* [TASK GOAL] Once you reach the line containing "Given: Choose [Nicht" in the data below, restate each line word for word up to and including the one containing "This screenshot has width=341, height=235.".

(Data excerpts)
________________________________________

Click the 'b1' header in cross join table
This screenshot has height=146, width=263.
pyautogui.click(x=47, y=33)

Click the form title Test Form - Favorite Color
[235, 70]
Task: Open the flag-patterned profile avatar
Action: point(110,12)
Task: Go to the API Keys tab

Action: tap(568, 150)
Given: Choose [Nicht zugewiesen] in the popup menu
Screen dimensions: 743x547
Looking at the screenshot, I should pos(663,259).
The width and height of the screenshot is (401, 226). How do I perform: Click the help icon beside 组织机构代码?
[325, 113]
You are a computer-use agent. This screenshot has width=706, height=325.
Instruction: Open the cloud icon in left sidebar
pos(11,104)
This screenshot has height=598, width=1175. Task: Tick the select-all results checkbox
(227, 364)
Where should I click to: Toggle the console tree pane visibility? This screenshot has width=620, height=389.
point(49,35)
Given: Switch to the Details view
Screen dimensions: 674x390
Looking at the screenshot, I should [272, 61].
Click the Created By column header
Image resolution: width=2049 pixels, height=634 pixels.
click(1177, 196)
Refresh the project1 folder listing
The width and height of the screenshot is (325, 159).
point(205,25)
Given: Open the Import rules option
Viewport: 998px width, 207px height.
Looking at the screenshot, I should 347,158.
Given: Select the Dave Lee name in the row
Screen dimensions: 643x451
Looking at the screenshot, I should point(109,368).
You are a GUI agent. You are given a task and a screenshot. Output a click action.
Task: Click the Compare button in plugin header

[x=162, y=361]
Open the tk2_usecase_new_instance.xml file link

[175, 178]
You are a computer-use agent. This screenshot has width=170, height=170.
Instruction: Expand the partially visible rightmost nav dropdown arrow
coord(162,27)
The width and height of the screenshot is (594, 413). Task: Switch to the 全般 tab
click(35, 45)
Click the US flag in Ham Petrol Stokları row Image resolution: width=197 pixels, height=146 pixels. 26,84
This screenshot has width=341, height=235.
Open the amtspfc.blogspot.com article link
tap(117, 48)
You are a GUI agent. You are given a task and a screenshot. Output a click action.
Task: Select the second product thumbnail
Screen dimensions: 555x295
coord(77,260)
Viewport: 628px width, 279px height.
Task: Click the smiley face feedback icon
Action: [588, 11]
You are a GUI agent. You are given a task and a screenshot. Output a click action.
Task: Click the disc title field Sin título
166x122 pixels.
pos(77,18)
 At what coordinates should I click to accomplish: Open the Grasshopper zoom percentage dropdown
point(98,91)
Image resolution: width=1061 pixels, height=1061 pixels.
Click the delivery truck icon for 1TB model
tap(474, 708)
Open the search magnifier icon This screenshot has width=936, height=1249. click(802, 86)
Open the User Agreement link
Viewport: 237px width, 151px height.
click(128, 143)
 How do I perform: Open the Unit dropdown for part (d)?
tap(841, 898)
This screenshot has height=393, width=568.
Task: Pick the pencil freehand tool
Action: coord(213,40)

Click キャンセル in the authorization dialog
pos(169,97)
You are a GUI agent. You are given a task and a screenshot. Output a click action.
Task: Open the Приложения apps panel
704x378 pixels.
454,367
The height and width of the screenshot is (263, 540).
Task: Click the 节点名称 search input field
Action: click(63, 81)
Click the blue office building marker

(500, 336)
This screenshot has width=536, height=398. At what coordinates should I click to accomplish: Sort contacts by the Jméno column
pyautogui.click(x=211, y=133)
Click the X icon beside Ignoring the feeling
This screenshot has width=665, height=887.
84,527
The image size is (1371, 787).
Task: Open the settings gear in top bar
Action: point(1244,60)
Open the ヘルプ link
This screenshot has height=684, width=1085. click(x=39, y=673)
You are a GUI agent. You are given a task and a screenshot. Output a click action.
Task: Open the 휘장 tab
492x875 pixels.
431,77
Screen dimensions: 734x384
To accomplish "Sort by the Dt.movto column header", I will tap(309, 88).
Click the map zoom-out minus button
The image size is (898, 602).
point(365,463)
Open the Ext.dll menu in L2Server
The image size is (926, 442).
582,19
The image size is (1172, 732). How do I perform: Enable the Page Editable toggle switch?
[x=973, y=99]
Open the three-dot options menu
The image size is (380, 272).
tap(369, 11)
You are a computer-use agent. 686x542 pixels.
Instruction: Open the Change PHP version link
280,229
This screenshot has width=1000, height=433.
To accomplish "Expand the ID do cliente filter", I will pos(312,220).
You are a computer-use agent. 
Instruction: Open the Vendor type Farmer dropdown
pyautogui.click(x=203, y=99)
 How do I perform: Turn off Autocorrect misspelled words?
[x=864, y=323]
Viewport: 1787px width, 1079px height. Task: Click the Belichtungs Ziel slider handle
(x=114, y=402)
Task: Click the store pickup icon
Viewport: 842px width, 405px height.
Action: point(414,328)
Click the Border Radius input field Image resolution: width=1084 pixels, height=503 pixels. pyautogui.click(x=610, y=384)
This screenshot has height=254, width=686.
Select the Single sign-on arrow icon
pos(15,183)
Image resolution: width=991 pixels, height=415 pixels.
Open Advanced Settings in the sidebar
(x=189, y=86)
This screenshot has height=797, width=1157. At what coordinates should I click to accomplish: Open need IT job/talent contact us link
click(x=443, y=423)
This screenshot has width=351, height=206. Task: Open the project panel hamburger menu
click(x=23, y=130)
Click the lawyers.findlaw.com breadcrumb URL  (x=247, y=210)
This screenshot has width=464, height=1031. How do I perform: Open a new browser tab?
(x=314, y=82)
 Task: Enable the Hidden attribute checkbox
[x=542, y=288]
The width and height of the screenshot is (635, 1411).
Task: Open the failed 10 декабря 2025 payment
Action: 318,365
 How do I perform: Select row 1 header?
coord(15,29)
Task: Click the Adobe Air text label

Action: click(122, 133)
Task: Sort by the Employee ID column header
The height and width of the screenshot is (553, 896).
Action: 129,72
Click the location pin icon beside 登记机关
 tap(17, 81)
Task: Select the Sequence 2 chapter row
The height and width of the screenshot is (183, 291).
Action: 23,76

________________________________________

* [YOUR RESPONSE]
Given: Choose [Nicht zugewiesen] in the popup menu
Screen dimensions: 743x547
Looking at the screenshot, I should pos(663,259).
The width and height of the screenshot is (401, 226). How do I perform: Click the help icon beside 组织机构代码?
[325, 113]
You are a computer-use agent. This screenshot has width=706, height=325.
Instruction: Open the cloud icon in left sidebar
pos(11,104)
This screenshot has height=598, width=1175. Task: Tick the select-all results checkbox
(227, 364)
Where should I click to: Toggle the console tree pane visibility? This screenshot has width=620, height=389.
point(49,35)
Given: Switch to the Details view
Screen dimensions: 674x390
Looking at the screenshot, I should [272, 61].
Click the Created By column header
Image resolution: width=2049 pixels, height=634 pixels.
click(1177, 196)
Refresh the project1 folder listing
The width and height of the screenshot is (325, 159).
point(205,25)
Given: Open the Import rules option
Viewport: 998px width, 207px height.
Looking at the screenshot, I should 347,158.
Given: Select the Dave Lee name in the row
Screen dimensions: 643x451
Looking at the screenshot, I should point(109,368).
You are a GUI agent. You are given a task and a screenshot. Output a click action.
Task: Click the Compare button in plugin header

[x=162, y=361]
Open the tk2_usecase_new_instance.xml file link

[175, 178]
You are a computer-use agent. This screenshot has width=170, height=170.
Instruction: Expand the partially visible rightmost nav dropdown arrow
coord(162,27)
The width and height of the screenshot is (594, 413). Task: Switch to the 全般 tab
click(35, 45)
Click the US flag in Ham Petrol Stokları row Image resolution: width=197 pixels, height=146 pixels. 26,84
This screenshot has width=341, height=235.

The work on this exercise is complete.